• [BRIEF]: All of the records listed below should be retyped exactly.

____________________

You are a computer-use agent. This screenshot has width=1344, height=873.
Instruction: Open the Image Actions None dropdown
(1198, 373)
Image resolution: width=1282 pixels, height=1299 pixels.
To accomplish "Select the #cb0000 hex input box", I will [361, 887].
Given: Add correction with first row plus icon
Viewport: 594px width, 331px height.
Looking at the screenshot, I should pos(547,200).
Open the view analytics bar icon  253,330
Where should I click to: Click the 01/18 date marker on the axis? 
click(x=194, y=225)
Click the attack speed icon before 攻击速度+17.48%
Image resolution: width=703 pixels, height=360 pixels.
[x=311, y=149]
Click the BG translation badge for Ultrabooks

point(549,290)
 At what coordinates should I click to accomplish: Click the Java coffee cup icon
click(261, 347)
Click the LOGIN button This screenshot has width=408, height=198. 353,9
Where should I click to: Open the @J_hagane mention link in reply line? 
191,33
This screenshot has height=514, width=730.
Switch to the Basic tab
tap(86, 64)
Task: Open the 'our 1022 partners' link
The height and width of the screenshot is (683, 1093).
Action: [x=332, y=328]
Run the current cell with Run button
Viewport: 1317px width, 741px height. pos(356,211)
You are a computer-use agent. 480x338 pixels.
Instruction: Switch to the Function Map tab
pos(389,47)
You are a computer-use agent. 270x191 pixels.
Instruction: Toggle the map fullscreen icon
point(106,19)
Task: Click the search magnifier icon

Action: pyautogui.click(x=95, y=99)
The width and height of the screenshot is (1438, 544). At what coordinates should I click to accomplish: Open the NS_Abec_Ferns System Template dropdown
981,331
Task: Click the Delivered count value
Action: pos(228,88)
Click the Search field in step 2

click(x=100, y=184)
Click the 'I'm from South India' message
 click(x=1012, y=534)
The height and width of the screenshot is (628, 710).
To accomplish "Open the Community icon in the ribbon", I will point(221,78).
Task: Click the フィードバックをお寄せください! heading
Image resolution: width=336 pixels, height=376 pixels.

____________________

• [RESULT OF THIS EXERCISE]:
You are a computer-use agent. This screenshot has width=1344, height=873.
Instruction: Open the Image Actions None dropdown
(1198, 373)
Image resolution: width=1282 pixels, height=1299 pixels.
To accomplish "Select the #cb0000 hex input box", I will [361, 887].
Given: Add correction with first row plus icon
Viewport: 594px width, 331px height.
Looking at the screenshot, I should pos(547,200).
Open the view analytics bar icon  253,330
Where should I click to: Click the 01/18 date marker on the axis? 
click(x=194, y=225)
Click the attack speed icon before 攻击速度+17.48%
Image resolution: width=703 pixels, height=360 pixels.
[x=311, y=149]
Click the BG translation badge for Ultrabooks

point(549,290)
 At what coordinates should I click to accomplish: Click the Java coffee cup icon
click(261, 347)
Click the LOGIN button This screenshot has width=408, height=198. 353,9
Where should I click to: Open the @J_hagane mention link in reply line? 
191,33
This screenshot has height=514, width=730.
Switch to the Basic tab
tap(86, 64)
Task: Open the 'our 1022 partners' link
The height and width of the screenshot is (683, 1093).
Action: [x=332, y=328]
Run the current cell with Run button
Viewport: 1317px width, 741px height. pos(356,211)
You are a computer-use agent. 480x338 pixels.
Instruction: Switch to the Function Map tab
pos(389,47)
You are a computer-use agent. 270x191 pixels.
Instruction: Toggle the map fullscreen icon
point(106,19)
Task: Click the search magnifier icon

Action: pyautogui.click(x=95, y=99)
The width and height of the screenshot is (1438, 544). At what coordinates should I click to accomplish: Open the NS_Abec_Ferns System Template dropdown
981,331
Task: Click the Delivered count value
Action: pos(228,88)
Click the Search field in step 2

click(x=100, y=184)
Click the 'I'm from South India' message
 click(x=1012, y=534)
The height and width of the screenshot is (628, 710).
To accomplish "Open the Community icon in the ribbon", I will point(221,78).
Task: Click the フィードバックをお寄せください! heading
Image resolution: width=336 pixels, height=376 pixels.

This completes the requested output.